▶ What you will do: Rewrite the lines below as a JSON list of strings, one string per line, leaving out blank lines.

▶ Listed entries:
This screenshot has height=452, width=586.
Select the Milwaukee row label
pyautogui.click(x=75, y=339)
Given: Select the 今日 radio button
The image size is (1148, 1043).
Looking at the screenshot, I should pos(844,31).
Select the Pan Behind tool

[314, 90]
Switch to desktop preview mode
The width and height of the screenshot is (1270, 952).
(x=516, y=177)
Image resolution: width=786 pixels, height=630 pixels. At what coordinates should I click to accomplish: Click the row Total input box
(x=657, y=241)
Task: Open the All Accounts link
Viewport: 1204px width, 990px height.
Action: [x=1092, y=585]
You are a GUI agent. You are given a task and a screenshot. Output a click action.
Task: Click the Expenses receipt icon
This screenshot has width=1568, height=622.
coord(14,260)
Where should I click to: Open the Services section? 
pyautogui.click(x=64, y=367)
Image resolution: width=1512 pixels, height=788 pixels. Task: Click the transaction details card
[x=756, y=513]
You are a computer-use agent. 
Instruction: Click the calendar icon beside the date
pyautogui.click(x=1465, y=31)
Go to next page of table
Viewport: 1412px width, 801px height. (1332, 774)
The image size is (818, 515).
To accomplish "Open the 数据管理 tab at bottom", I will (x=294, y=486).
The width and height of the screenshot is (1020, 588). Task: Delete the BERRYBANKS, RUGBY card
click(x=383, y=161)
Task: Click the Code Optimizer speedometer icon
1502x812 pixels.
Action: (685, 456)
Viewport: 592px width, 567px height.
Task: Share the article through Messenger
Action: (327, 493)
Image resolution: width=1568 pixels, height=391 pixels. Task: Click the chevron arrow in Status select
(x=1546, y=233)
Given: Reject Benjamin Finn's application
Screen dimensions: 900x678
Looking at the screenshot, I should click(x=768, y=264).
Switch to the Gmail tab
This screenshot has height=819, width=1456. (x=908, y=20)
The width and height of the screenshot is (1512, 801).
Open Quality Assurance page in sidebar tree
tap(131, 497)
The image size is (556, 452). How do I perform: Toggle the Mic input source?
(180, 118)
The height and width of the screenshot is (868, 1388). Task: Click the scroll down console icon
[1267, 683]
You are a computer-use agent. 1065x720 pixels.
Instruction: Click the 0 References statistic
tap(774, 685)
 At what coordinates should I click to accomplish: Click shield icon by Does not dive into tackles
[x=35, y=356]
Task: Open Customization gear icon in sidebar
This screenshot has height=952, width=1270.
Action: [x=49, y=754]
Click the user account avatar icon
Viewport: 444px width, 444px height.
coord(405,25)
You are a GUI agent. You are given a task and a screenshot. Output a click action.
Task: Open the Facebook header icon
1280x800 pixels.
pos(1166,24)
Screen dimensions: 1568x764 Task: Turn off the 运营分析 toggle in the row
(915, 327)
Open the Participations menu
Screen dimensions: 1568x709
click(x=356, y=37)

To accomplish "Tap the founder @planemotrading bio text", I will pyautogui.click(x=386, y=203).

▶ Task solution:
[
  "This screenshot has height=452, width=586.",
  "Select the Milwaukee row label",
  "pyautogui.click(x=75, y=339)",
  "Given: Select the 今日 radio button",
  "The image size is (1148, 1043).",
  "Looking at the screenshot, I should pos(844,31).",
  "Select the Pan Behind tool",
  "[314, 90]",
  "Switch to desktop preview mode",
  "The width and height of the screenshot is (1270, 952).",
  "(x=516, y=177)",
  "Image resolution: width=786 pixels, height=630 pixels. At what coordinates should I click to accomplish: Click the row Total input box",
  "(x=657, y=241)",
  "Task: Open the All Accounts link",
  "Viewport: 1204px width, 990px height.",
  "Action: [x=1092, y=585]",
  "You are a GUI agent. You are given a task and a screenshot. Output a click action.",
  "Task: Click the Expenses receipt icon",
  "This screenshot has width=1568, height=622.",
  "coord(14,260)",
  "Where should I click to: Open the Services section? ",
  "pyautogui.click(x=64, y=367)",
  "Image resolution: width=1512 pixels, height=788 pixels. Task: Click the transaction details card",
  "[x=756, y=513]",
  "You are a computer-use agent. ",
  "Instruction: Click the calendar icon beside the date",
  "pyautogui.click(x=1465, y=31)",
  "Go to next page of table",
  "Viewport: 1412px width, 801px height. (1332, 774)",
  "The image size is (818, 515).",
  "To accomplish \"Open the 数据管理 tab at bottom\", I will (x=294, y=486).",
  "The width and height of the screenshot is (1020, 588). Task: Delete the BERRYBANKS, RUGBY card",
  "click(x=383, y=161)",
  "Task: Click the Code Optimizer speedometer icon",
  "1502x812 pixels.",
  "Action: (685, 456)",
  "Viewport: 592px width, 567px height.",
  "Task: Share the article through Messenger",
  "Action: (327, 493)",
  "Image resolution: width=1568 pixels, height=391 pixels. Task: Click the chevron arrow in Status select",
  "(x=1546, y=233)",
  "Given: Reject Benjamin Finn's application",
  "Screen dimensions: 900x678",
  "Looking at the screenshot, I should click(x=768, y=264).",
  "Switch to the Gmail tab",
  "This screenshot has height=819, width=1456. (x=908, y=20)",
  "The width and height of the screenshot is (1512, 801).",
  "Open Quality Assurance page in sidebar tree",
  "tap(131, 497)",
  "The image size is (556, 452). How do I perform: Toggle the Mic input source?",
  "(180, 118)",
  "The height and width of the screenshot is (868, 1388). Task: Click the scroll down console icon",
  "[1267, 683]",
  "You are a computer-use agent. 1065x720 pixels.",
  "Instruction: Click the 0 References statistic",
  "tap(774, 685)",
  " At what coordinates should I click to accomplish: Click shield icon by Does not dive into tackles",
  "[x=35, y=356]",
  "Task: Open Customization gear icon in sidebar",
  "This screenshot has height=952, width=1270.",
  "Action: [x=49, y=754]",
  "Click the user account avatar icon",
  "Viewport: 444px width, 444px height.",
  "coord(405,25)",
  "You are a GUI agent. You are given a task and a screenshot. Output a click action.",
  "Task: Open the Facebook header icon",
  "1280x800 pixels.",
  "pos(1166,24)",
  "Screen dimensions: 1568x764 Task: Turn off the 运营分析 toggle in the row",
  "(915, 327)",
  "Open the Participations menu",
  "Screen dimensions: 1568x709",
  "click(x=356, y=37)",
  "To accomplish \"Tap the founder @planemotrading bio text\", I will pyautogui.click(x=386, y=203)."
]